Planning Institute of Australia commends the work of Monash Master of Urban Planning and Design Student

Photo: Stella Sinaga

Monash Master of Urban Planning and Design (MUPD) graduate Stella Sinaga has received a special commendation at the Planning Institute of Australia (PIA) National Awards, and an award for Tertiary Student Project Planning Excellence at the PIA VIC awards.

Stella’s project 'Melbourne 2050: Scenario Planning for A City of 20-minute Neighbourhoods', focused on the principle of a 20-minute neighbourhood, a new approach to urban growth management that enables residents to achieve their daily needs through active transportation, such as walking, cycling and the use of public transport.

The PIA judges were impressed with this high-quality tertiary student project, which focused on better understanding and further exploring the emerging 20-minute neighbourhood within a growth area context.

The project was initially completed as part of Stella’s urban planning and design studies. She was encouraged to submit her work to PIA by her supervisor, Associate Professor Liton Kamruzzaman.

“When I was in class, we identified a gap in the implementation of this principle. 20-minute neighbourhoods are already applied in some suburban areas, but there is no framework to use this principle at the metropolitan level,” Stella explained.

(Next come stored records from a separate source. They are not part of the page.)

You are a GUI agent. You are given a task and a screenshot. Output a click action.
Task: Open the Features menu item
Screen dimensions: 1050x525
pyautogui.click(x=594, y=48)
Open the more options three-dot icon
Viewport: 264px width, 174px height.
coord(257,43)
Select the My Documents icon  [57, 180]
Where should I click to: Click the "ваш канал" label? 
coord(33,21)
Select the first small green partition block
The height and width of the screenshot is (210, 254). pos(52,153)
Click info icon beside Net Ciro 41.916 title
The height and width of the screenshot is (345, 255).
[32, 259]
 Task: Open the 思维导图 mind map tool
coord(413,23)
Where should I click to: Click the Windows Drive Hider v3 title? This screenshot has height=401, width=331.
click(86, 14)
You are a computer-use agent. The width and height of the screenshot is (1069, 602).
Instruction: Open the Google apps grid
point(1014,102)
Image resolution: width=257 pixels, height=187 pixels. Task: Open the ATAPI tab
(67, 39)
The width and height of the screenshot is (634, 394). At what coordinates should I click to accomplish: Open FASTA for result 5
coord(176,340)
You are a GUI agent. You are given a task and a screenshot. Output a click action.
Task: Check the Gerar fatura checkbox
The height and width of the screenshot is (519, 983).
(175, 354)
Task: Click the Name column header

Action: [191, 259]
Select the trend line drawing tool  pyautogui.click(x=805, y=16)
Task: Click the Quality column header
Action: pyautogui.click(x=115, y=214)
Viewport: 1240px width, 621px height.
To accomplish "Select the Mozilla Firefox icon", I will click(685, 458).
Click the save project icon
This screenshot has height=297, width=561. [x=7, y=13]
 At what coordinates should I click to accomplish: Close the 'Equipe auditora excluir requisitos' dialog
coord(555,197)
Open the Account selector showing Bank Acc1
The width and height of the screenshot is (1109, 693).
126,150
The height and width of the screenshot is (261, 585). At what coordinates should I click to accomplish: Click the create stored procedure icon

“20-minute neighbourhoods shouldn’t just apply in some suburban areas. All suburban areas in greater Melbourne should have the chance to be more walkable, to be more progressive in active transportation,” she said.

Stella expressed her gratitude towards the Monash Art Architecture and Design (MADA) and Monash Urban Planning and Design staff that assisted her during the development of her project.

From Project Melbourne 2050: Scenario Planning for A City of 20-minute Neighbourhoods. Courtesy of Designer Stella Sinaga.

“I think one of the key factors that helped me a lot during the completion of this project was that during our class we got insight from academics, experts in industries, and in government,” she reflected.

“It really enriched my perspective and made me more confident to go into the real world and tell other urban areas that there is a way to increase walkability.”

Director of Urban Planning and Design at Monash, Professor Carl Grodach said: “Stella’s award-winning project combines rigorous analysis with creative visual storytelling to communicate the urgent need for climate resilient cities.

Her work is a fantastic example of the mission we strive to deliver in the Master of Urban Planning and Design: to train progressive urban planners with the technical capabilities and creative capacity to plan for diverse cities and regions.”

A unique feature of Stella’s project was her focus on the communication aspect of her research. She developed three online platforms, including: A website that shared the story of the project, an online mapping platform and a dashboard that displayed the indicators for the 20-minute neighbourhood project.

“Why did we build these platforms? Because we want to communicate the reasons behind our decisions, and we want to help the State Government communicate why 20-minute neighbourhoods are important,” Stella explained.

“I wanted to open 'the why' and the rationale behind my decisions.”

Additionally, Stella explained that local governments could utilise the study’s findings as a reference for developing their own indicators and future policies.

There were three major takeaways that Stella concluded from her research into 20-minute neighbourhoods.

Firstly, that 20-minute neighbourhoods would enable residents to live more locally and walk more frequently.

Secondly, the implementation of higher dwelling density and an increase of compacted public facilities and amenities in strategic areas would likely increase people’s willingness to walk.

Finally, clustering Melbourne’s suburban areas into 20-minute neighbourhood typologies would be beneficial for urban planners and policy makers aiming to deliver policies that support local living.

For Stella receiving a special commendation and an award for planning excellence for her student project served as a boost of confidence.

“It makes me more confident about the kind of frameworks and methods that I learnt during my studies.”

“Previously, I just thought that this was my class project… But after I got this award, I thought, 'Oh, I can apply this to different territories’, maybe in the future I can apply the same methods, and maybe I can improve it.”

After completing her studies at Monash University as an International Student, Stella plans on applying the knowledge she gained during her time with the MUPD to her work with provincial governments in Indonesia.

She plans on contributing to the development of her home, the East Kalimantan Province.

“That's why I decided to undertake the Master in Urban planning and Design, because I want to see the interaction between different neighbourhoods, and to achieve long term goals.”

“There is a way to try to save urban areas from automobile dependency, to transition to transportation modes that are more sustainable.”

From Project Melbourne 2050: Scenario Planning for A City of 20-minute Neighbourhoods. Courtesy of Designer Stella Sinaga.